How can I become a Physical Therapist?

A physical therapist (PT) works with patients who have suffered physical disabilities as the result of an accident or a disease. In consultation with doctors and other medical professionals, the PT designs a patient's rehabilitation therapy and works with the patient over a course of weeks, months or even years. Therapy can include exercise, deep-tissue massage and ultrasound treatments.

1. Understand that you will need a bachelor's or master's degree in physical therapy, and that it will include numerous science courses, including chemistry, biology and physics. You should begin taking these science courses in high school.

2. Work on polishing your interpersonal skills. You will often have to advise frustrated patients and family members about long-term physical therapy.

3. Go to the American Physical Therapy Association (APTA) Web site ( for up-to-date information about this field.

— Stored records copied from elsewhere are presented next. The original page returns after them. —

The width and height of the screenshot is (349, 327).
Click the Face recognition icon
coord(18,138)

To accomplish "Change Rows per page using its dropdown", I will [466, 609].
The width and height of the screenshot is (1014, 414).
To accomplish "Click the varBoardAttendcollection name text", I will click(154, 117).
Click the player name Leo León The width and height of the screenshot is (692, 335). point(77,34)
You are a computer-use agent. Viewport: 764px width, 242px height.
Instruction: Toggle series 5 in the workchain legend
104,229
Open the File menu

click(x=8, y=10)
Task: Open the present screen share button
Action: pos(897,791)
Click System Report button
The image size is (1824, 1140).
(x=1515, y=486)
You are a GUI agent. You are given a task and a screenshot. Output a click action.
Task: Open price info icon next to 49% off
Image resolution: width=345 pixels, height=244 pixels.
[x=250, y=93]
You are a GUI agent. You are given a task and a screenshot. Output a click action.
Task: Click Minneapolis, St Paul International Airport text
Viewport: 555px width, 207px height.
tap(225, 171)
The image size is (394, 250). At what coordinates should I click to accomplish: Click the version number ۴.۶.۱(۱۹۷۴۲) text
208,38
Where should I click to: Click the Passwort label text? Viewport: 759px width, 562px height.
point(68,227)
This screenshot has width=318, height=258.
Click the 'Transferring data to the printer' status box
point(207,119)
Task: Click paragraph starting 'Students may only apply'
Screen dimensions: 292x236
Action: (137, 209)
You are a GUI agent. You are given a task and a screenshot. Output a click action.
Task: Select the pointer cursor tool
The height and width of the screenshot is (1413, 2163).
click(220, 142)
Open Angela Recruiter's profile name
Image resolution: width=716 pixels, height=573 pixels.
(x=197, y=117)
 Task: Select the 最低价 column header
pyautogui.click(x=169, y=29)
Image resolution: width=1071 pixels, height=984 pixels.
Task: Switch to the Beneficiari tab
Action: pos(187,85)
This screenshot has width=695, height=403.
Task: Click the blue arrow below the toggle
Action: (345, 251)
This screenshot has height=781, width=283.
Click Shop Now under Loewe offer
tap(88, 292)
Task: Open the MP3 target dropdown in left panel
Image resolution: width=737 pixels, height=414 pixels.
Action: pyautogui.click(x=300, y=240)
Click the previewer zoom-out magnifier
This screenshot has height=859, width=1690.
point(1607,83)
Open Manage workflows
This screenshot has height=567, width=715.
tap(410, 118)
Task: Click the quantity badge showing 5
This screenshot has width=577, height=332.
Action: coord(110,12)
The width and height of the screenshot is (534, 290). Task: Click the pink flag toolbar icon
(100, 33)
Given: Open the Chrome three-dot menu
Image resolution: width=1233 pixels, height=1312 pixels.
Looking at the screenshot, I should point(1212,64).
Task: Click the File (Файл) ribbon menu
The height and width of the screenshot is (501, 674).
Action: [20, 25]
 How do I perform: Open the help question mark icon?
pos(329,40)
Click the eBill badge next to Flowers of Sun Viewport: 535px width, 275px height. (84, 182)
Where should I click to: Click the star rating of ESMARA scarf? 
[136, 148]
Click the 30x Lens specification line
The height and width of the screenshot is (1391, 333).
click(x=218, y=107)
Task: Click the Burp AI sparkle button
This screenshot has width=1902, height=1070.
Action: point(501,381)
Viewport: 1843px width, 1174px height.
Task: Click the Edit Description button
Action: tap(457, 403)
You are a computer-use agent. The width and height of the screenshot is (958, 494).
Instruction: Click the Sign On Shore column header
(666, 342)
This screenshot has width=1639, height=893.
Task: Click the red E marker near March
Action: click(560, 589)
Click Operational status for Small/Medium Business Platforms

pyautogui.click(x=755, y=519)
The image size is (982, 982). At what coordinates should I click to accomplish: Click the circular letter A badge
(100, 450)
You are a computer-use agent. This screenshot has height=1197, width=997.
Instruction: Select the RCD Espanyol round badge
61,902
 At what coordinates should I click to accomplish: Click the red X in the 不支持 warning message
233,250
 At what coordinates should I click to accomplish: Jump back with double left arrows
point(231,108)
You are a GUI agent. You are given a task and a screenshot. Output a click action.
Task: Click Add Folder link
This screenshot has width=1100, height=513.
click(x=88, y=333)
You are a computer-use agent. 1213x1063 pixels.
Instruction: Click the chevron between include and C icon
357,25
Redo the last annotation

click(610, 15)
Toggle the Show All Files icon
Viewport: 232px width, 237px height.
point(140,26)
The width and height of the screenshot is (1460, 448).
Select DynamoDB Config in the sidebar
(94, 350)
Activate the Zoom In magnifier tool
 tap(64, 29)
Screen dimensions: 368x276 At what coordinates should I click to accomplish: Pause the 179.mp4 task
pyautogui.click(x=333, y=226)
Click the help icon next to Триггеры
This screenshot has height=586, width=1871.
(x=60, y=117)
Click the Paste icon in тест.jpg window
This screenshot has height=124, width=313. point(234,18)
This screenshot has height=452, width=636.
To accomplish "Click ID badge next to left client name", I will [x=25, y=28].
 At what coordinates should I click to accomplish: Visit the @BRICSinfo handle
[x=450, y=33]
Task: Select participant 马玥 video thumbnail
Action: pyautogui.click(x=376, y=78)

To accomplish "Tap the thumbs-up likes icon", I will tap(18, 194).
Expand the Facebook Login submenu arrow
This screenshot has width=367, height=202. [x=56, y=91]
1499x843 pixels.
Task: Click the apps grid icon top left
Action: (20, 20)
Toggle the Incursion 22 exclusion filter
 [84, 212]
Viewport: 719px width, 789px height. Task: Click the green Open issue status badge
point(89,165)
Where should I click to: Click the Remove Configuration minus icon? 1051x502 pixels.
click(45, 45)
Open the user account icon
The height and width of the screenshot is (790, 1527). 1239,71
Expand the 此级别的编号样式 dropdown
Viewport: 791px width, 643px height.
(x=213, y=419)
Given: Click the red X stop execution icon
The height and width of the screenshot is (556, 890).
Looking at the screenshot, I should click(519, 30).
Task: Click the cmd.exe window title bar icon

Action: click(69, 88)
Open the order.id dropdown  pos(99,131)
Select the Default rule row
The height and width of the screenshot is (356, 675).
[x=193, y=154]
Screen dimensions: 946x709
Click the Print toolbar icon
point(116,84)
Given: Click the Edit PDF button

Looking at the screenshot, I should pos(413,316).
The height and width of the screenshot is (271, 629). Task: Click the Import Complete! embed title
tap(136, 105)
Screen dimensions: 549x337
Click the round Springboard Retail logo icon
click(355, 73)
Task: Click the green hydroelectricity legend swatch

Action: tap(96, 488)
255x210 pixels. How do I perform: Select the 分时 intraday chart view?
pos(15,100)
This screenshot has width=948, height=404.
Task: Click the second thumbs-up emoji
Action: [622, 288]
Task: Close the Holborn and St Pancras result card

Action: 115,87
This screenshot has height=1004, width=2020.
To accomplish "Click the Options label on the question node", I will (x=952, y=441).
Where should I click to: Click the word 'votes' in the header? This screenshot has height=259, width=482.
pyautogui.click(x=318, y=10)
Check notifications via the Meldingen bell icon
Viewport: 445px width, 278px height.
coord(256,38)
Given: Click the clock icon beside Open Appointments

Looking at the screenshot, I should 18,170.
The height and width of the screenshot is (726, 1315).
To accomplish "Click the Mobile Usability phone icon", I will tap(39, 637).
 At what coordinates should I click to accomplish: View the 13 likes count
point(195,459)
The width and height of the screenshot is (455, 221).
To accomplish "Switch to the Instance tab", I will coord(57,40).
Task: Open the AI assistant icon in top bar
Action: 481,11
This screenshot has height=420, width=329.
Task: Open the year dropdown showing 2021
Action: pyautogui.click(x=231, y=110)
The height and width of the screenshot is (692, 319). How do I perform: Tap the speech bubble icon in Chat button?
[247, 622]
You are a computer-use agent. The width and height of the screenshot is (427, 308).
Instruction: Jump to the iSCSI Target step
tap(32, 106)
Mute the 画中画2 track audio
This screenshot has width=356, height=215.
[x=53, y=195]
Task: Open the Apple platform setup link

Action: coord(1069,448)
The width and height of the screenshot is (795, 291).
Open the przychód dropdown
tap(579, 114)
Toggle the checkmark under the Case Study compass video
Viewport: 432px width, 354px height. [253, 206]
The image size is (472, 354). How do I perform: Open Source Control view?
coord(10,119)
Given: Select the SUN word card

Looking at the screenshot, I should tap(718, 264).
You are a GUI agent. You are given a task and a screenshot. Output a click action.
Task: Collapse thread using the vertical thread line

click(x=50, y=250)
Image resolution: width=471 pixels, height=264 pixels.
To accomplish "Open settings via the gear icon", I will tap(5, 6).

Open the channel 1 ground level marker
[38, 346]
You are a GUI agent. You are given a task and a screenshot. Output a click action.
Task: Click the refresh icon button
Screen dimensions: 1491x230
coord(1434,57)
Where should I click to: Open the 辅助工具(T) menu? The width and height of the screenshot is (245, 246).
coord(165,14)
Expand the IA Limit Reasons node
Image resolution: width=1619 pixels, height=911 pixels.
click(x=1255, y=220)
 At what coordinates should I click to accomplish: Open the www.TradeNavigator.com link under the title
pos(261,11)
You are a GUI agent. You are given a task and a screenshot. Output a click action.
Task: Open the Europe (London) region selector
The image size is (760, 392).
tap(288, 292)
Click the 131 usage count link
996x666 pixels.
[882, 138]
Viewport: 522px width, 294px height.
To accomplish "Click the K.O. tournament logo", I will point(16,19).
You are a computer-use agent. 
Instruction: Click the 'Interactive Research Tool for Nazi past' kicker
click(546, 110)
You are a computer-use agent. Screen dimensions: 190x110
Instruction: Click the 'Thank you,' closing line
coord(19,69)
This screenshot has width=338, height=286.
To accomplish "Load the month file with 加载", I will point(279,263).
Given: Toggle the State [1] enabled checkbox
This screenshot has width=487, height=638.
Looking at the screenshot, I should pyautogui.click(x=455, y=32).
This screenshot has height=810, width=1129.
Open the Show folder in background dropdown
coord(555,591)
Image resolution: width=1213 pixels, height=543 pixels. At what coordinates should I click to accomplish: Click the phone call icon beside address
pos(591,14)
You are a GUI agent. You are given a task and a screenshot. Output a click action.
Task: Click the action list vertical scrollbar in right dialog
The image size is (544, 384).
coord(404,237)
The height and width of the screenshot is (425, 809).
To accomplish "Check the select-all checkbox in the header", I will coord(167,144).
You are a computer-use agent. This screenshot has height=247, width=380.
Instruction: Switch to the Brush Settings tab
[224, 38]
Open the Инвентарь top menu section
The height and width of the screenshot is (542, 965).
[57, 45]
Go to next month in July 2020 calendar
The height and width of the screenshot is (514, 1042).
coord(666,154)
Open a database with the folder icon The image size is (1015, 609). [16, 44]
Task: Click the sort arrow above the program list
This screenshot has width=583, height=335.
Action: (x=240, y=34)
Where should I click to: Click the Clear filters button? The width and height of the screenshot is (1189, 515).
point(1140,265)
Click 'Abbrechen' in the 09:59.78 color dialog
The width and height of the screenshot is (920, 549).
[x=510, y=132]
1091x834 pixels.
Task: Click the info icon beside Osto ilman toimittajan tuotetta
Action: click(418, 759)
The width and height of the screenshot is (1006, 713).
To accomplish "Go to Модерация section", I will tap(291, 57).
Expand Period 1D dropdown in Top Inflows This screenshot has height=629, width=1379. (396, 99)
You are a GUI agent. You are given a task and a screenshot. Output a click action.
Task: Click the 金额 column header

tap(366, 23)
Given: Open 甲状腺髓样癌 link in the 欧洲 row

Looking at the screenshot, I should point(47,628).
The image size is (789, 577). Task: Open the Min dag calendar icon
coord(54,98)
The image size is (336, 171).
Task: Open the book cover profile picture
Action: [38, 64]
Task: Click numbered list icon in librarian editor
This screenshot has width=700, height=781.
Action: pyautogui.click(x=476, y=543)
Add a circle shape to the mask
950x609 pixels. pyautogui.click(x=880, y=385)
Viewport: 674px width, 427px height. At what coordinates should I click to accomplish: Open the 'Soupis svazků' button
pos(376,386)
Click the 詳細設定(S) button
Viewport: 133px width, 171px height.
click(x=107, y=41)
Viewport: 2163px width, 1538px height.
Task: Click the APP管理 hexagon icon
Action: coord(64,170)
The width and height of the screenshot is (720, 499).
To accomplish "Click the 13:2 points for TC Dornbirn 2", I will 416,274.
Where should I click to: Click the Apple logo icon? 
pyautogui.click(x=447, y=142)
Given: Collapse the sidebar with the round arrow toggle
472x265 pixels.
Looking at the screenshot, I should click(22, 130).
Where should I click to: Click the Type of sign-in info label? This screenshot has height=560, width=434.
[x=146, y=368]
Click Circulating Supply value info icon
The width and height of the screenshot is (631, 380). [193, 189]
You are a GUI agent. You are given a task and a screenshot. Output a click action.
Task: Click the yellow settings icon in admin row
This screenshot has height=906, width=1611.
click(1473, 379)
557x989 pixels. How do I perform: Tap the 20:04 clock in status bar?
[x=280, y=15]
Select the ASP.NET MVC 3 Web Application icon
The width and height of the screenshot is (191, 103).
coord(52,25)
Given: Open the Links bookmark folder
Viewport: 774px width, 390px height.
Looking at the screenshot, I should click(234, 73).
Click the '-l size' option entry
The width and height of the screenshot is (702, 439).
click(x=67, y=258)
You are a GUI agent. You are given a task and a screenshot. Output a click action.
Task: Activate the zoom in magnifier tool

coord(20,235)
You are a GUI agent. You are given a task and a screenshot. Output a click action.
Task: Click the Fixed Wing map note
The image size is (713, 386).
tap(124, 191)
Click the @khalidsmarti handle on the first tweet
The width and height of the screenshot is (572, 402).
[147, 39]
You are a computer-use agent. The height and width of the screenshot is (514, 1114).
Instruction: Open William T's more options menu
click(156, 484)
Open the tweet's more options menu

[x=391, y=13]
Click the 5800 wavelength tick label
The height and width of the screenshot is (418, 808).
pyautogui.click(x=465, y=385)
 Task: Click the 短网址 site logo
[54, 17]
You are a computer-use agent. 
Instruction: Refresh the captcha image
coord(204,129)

Also look for the APTA list of accredited schools and contact your top choices for their admissions information.

4. Maintain an excellent grade point average. The physical therapy field is highly competitive.

5. Consult local hospitals, rehabilitation centers and private therapy practices about their hiring forecasts. Try to get your internship where jobs might be available after you graduate.

6. Pass the mandatory licensure exam after you have received your degree. Check your state's exact licensing requirements long before graduation.

7. Decide if you want to specialize in an area such as neurology, pediatrics or sports medicine. Ask your counselor about the additional training or degrees required for certification in a specialty. Remember that you can work toward a specialty after you graduate from college.

How do I Become a Physical Therapist Aide?

Growth in employment of physical therapy aides is expected to grow 29 percent from 2006 to 2016, according to the U.S. Bureau of Labor Statistics. As of 2009, approximately 46,000 physical therapy aides are currently employed--71 percent in physical therapy offices and hospitals and the rest in nursing facilities, offices of physicians, home health centers and outpatient care centers.

1. Get a high school diploma, a moderate degree of strength and the ability to kneel, stoop and stand for long periods of time. You will also need to be well organized and detail oriented, have strong interpersonal skills, and be a caring person who likes to help others.

2. Understand that physical therapy aides are often responsible for gathering and preparing therapy equipment. They prepare the treatment rooms with the required equipment for each individual patient's needs. They are there to assist the physical therapist or physical therapist assistant. They are given the task to keep the area clean, organized and prepared for the next session. Physical therapy aides will assist the patients to and from the treatment area pushing the patient’s wheelchair or having the patient lean on their shoulder as they walk. Physical therapy aides are also responsible for clerical tasks, such as ordering supplies, answering phones and filling out insurance forms.

3. Be prepared to work full-time or part-time; a large number of positions are part-time. They receive on the job training and with direct supervision from physical therapist or physical therapy assistants can learn advance techniques often performed by physical therapy assistants. In a number of states, physical therapy aides can become physical therapy assistants with experience and if necessary further education. Physical therapy aides can expect a median income of $22,060 a year, as of 2009. The range is $15,850 to 32,600 for physical therapy aides. The factors included in that range involve the geographical location as well as where you are employed. Nursing care facilities average $24,170 per year, physician offices $22,680 per year, hospitals $22,680 per year and physical therapy offices $21,230 year. Assisting patients regain skills and abilities they have lost due to accident, illness or age is a rewarding career. If you have a true desire to help those in need and a strong back, this may be the path you were meant to take.

How do I Become an Animal Physical Therapist?

An animal physical therapist helps a variety of species including horses, dogs and exotic zoo animals. These animals need assistance because they have experienced a trauma or sickness that is affecting their ability to move, and causing pain. These professionals work in a variety of settings including private practices and city zoos. But to become an animal physical therapist, you must gain the required education and pass a state exam. Here's a guide to becoming an animal physical therapist.

1. Earn a Master's Degree in Physical Therapy with a specialty in animals. These programs typically take three years to complete. Western University of Health Sciences (see Resources) offers a Master's Program in Animal Rehabilitation. You can also find programs in your area by checking out, a directory that includes programs across the nation.

2. Pass a state licensing exam. After completing your program, you must pass a state exam to practice physical therapy. Since every state's requirements for animal physical therapists are different, check with your state's licensing, permits and registration department.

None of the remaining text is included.